Problem statement:
Tally the lines in the entries where the string "Given" appears, and write only the total.

Entries provided:
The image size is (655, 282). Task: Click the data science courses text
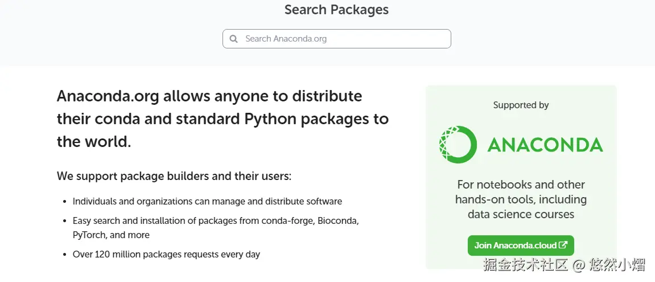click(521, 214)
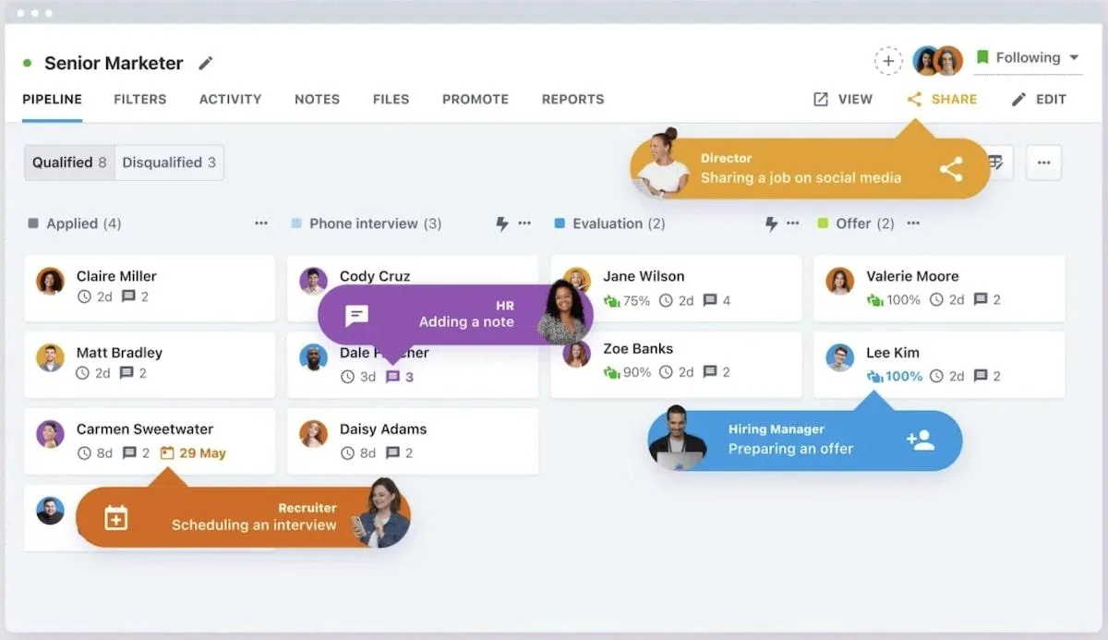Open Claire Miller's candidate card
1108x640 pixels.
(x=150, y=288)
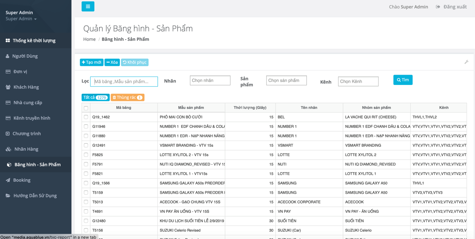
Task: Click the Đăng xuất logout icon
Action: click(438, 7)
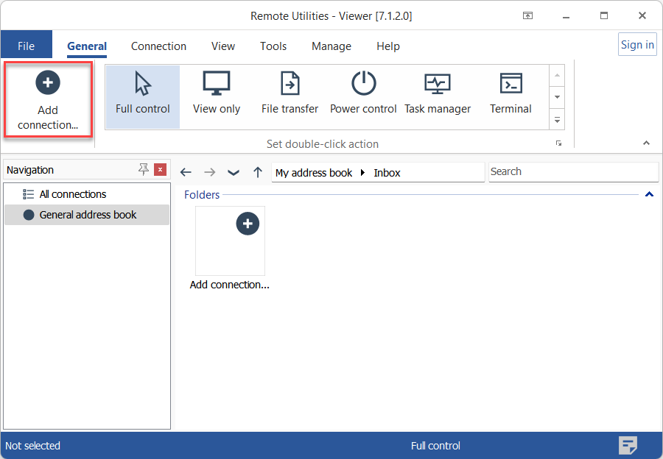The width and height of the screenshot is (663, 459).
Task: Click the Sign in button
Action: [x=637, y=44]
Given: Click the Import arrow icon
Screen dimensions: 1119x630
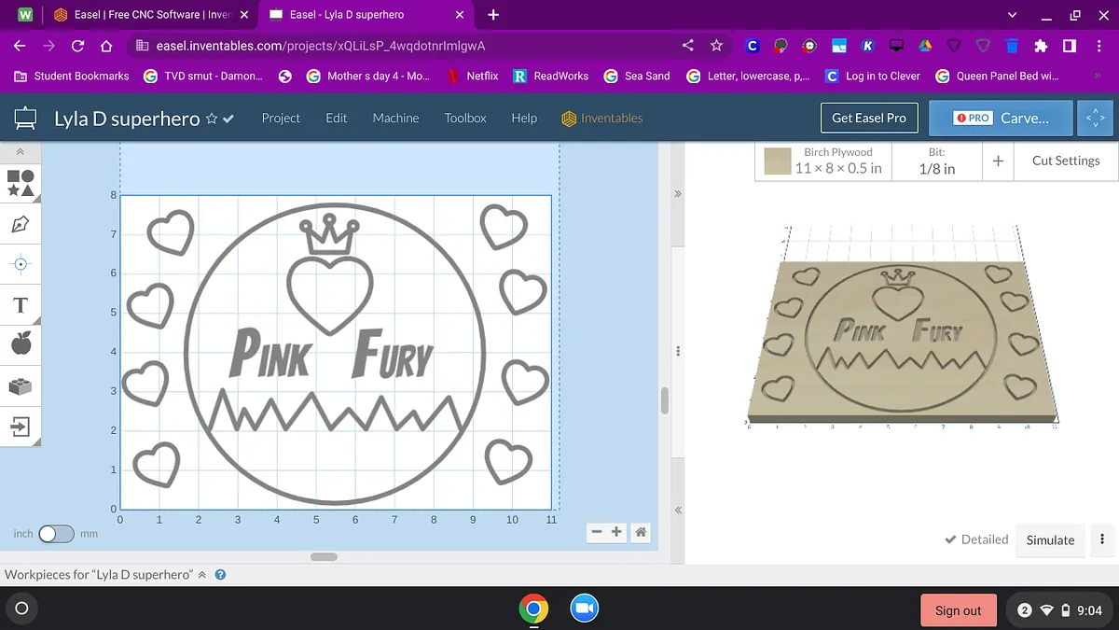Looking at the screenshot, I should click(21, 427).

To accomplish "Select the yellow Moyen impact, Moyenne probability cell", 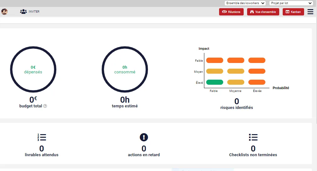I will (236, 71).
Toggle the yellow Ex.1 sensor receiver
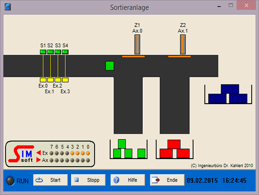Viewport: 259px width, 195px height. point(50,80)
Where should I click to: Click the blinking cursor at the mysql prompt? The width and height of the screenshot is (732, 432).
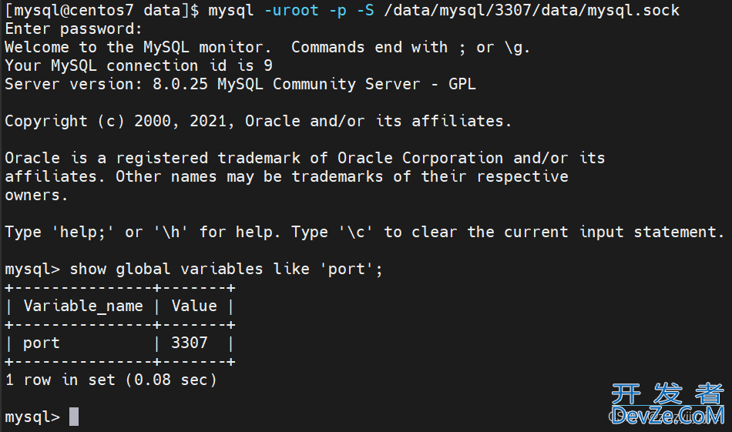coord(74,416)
...
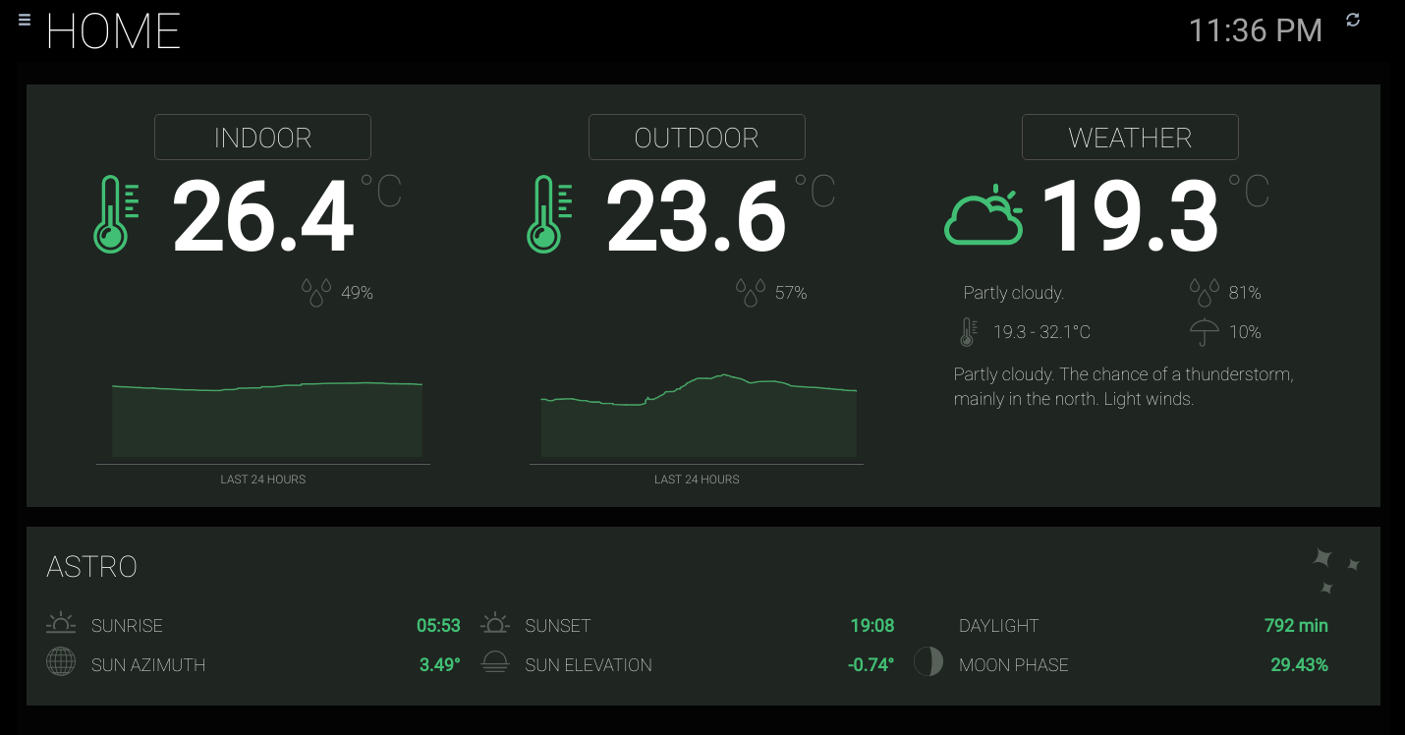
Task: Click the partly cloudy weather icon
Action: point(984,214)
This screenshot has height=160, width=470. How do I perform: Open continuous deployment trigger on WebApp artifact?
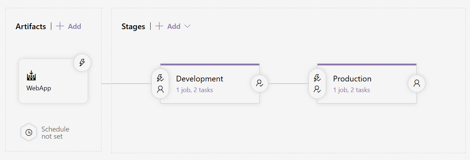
--
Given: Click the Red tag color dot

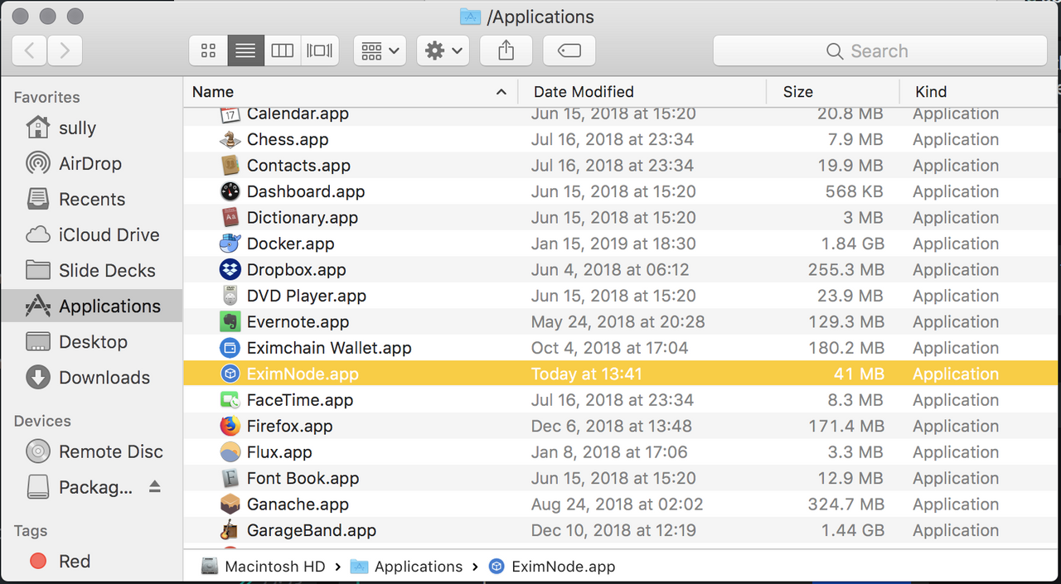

Answer section:
2